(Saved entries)
|---|

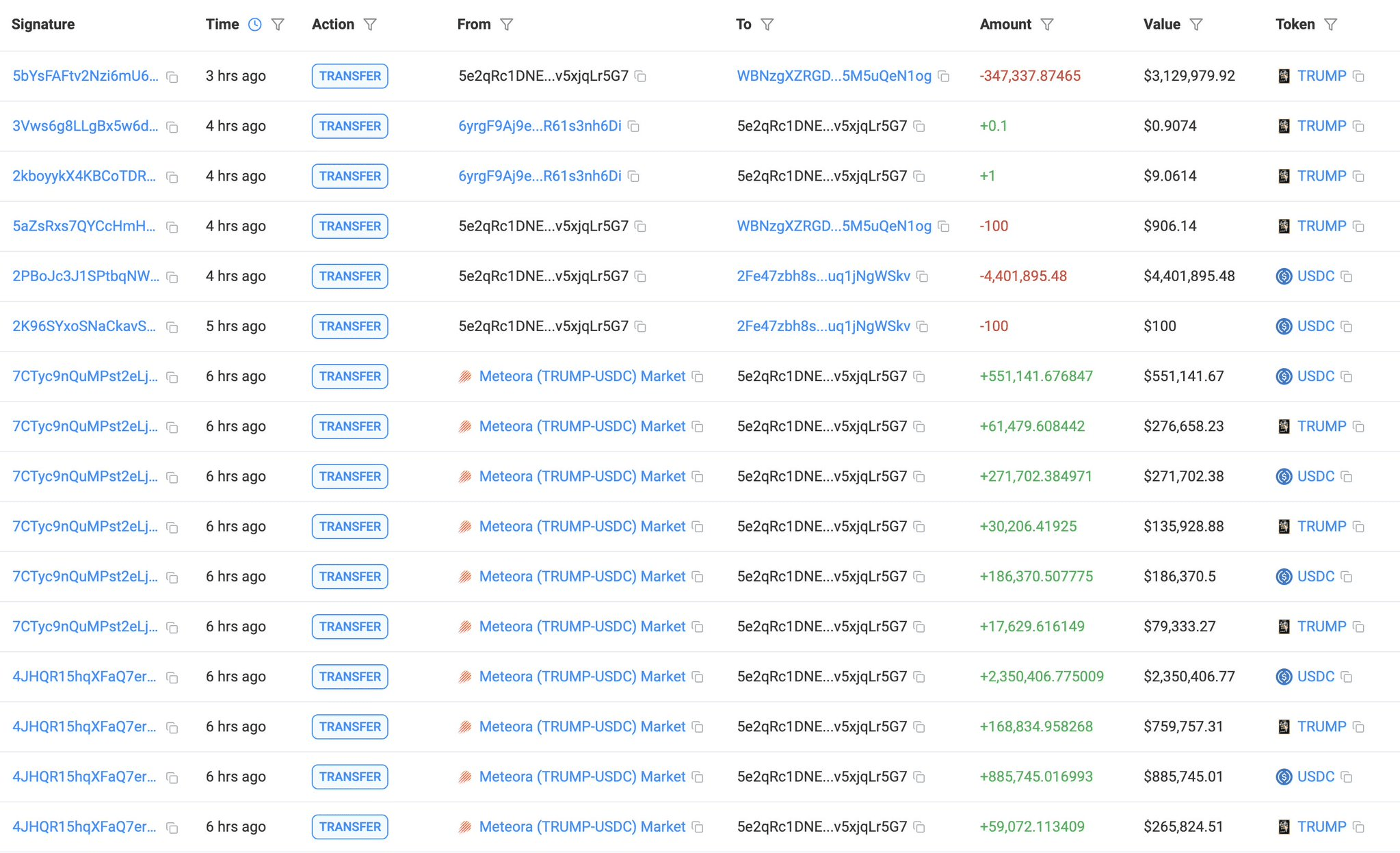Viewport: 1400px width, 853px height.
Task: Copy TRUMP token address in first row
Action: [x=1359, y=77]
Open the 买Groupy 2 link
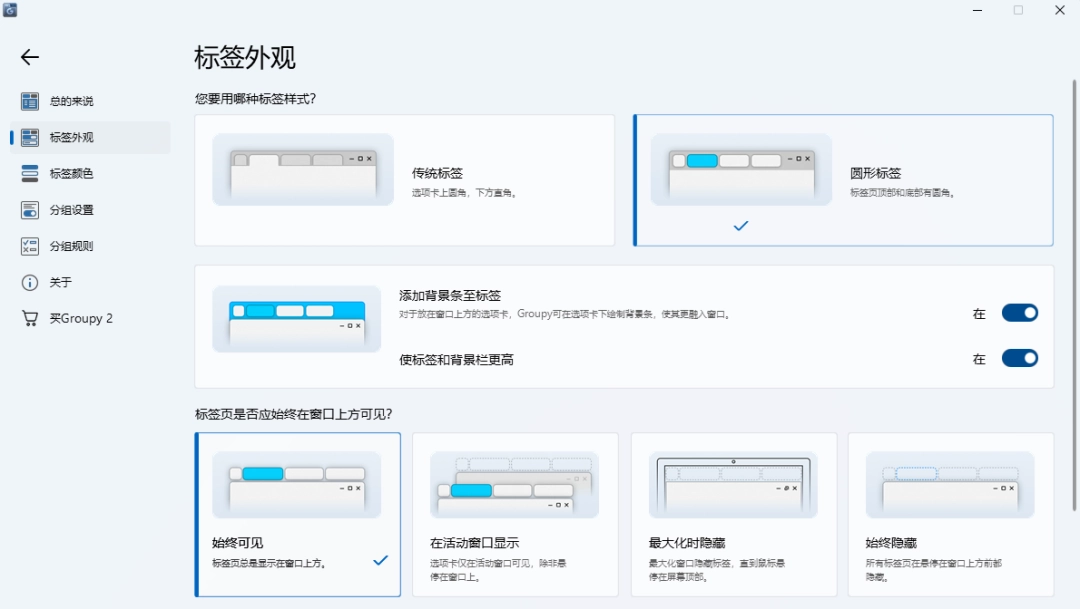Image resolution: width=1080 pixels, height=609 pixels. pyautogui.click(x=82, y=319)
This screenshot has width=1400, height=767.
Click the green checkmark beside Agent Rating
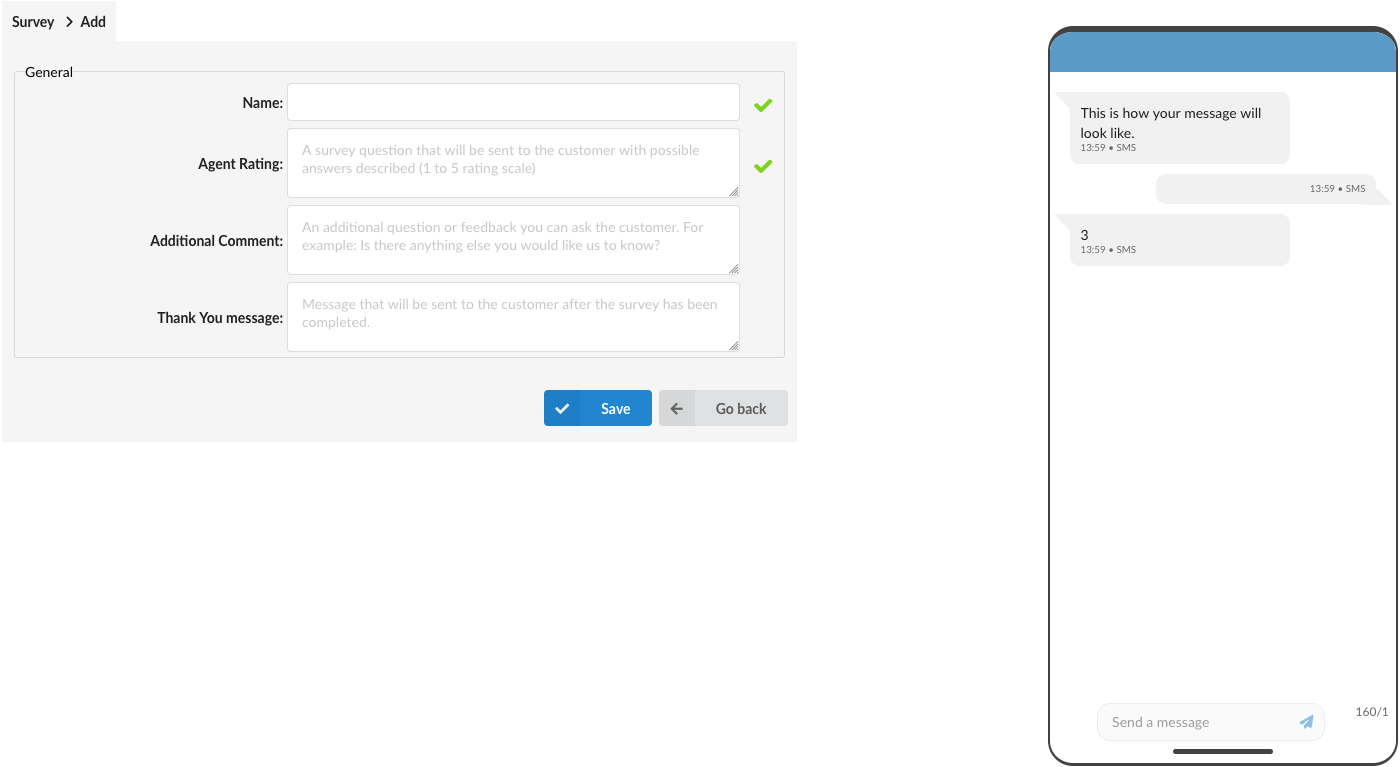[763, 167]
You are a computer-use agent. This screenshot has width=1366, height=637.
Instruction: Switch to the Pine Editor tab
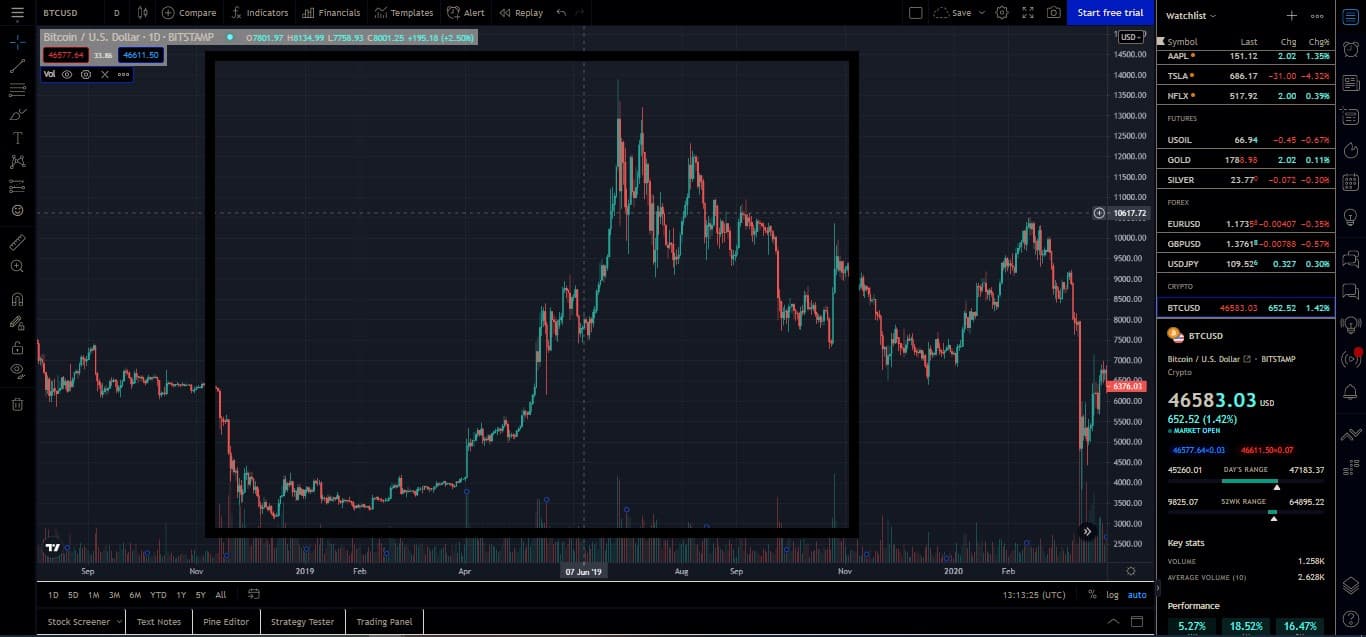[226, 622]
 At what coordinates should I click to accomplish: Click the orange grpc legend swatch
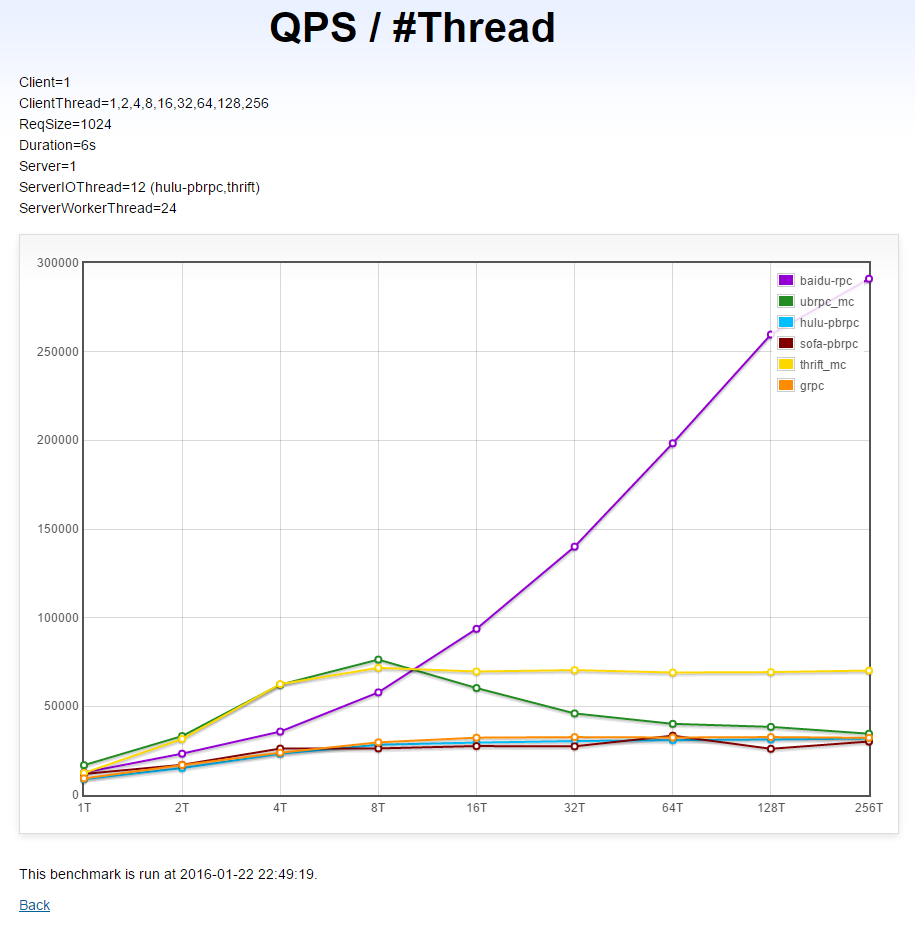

|---|

**Work item:**
Skip the pictures and retype exactly the lines from the one that contains "This screenshot has width=1400, height=767." to the last line of the records.

**Exercise solution:**
This screenshot has width=1400, height=767.
Click the green checkmark beside Agent Rating
[763, 167]
You are a computer-use agent. This screenshot has width=1366, height=637.
Instruction: Switch to the Pine Editor tab
[226, 622]
 At what coordinates should I click to accomplish: Click the orange grpc legend swatch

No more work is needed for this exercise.